Template functions available to all templates:

Function Signature Purpose
renderMarkdown func(string) template.HTML Calls RenderMarkdown; returns empty paragraph on error
truncate func(string, int) string Strips Markdown headings, joins remaining lines, truncates to N runes
pluralise func(int, string, string) string Returns singular or plural form based on count
multiply func(int, int) int Integer multiplication for template arithmetic
sub func(int, int) int Integer subtraction for template arithmetic

groupTopicsByTag groups topics by their first tag (falling back to "other"), sorts topics within each group by Order then Title, and sorts groups alphabetically by tag name.

Static Site Generator (generate.go)

Generate(catalog *Catalog, outputDir string) error writes a self-contained static site:

Output file Content
index.html Index page rendered from index.html template
topics/{id}.html One file per topic rendered from topic.html template
search.html Search page with client-side JavaScript search appended
search-index.json JSON array of {id, title, tags, content} (content truncated to 500 runes)
404.html Not found page rendered from 404.html template

The client-side search JavaScript (clientSearchScript constant) is appended verbatim to search.html.
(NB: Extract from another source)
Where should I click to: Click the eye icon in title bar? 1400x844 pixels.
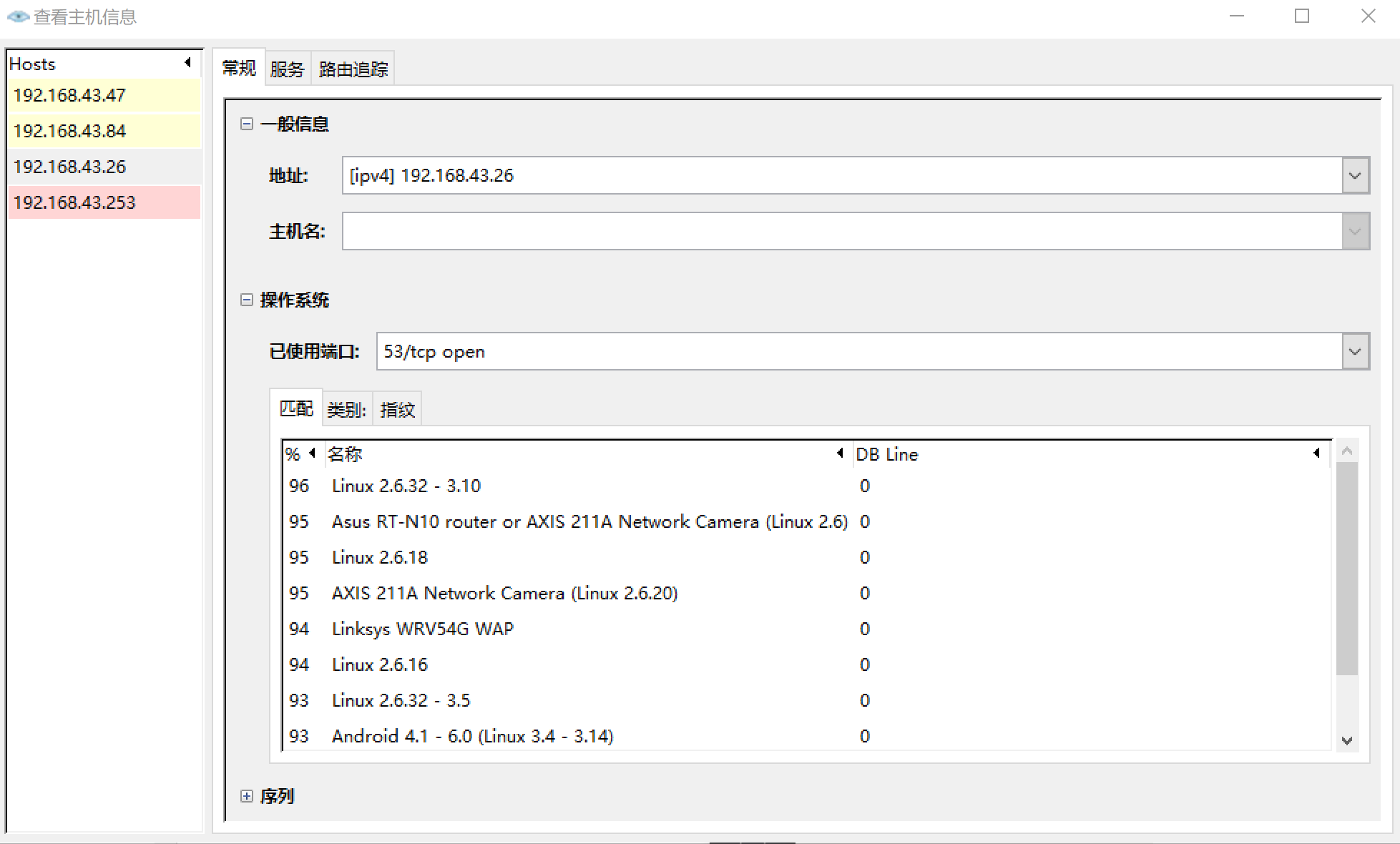17,16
It loads search-index.json on page load, intercepts the search form submit event, and scores results using the same title (+10), content (+1), and tag (+3) weightings as the server-side index. All DOM insertion uses textContent or document.createElement to prevent XSS; no innerHTML is used with user-supplied strings.

All CSS is inlined; no external stylesheets are required, making the output suitable for direct file serving or CDN deployment.

CLI Help Text Ingestion (ingest.go)

ParseHelpText(name string, text string) *Topic converts raw CLI help output (Go flag-style or Cobra-style) into a Topic:

  1. Extracts See also: lines and converts the comma-separated references into Related topic IDs via GenerateID.
  2. convertHelpToMarkdown scans lines for section headers (Usage:, Flags:, Options:, Examples:, Commands:, Available Commands:) and wraps their content in Markdown code blocks or bullet lists. Descriptive paragraphs are passed through as plain Markdown.
  3. Tags are set to ["cli", first-word-of-name] (e.g. ["cli", "dev"] for command "dev commit").
  4. ExtractSections is called on the generated Markdown to populate Sections.

IngestCLIHelp(helpTexts map[string]string) *Catalog batch-ingests a map of command name → help text and returns a populated Catalog.

Dependencies

Package Purpose
gopkg.in/yaml.v3 YAML frontmatter parsing
github.com/yuin/goldmark Markdown-to-HTML rendering
github.com/stretchr/testify Test assertions (test-only)

The package has no runtime dependency on a network, database, file system (beyond the embedded templates), or operating system service.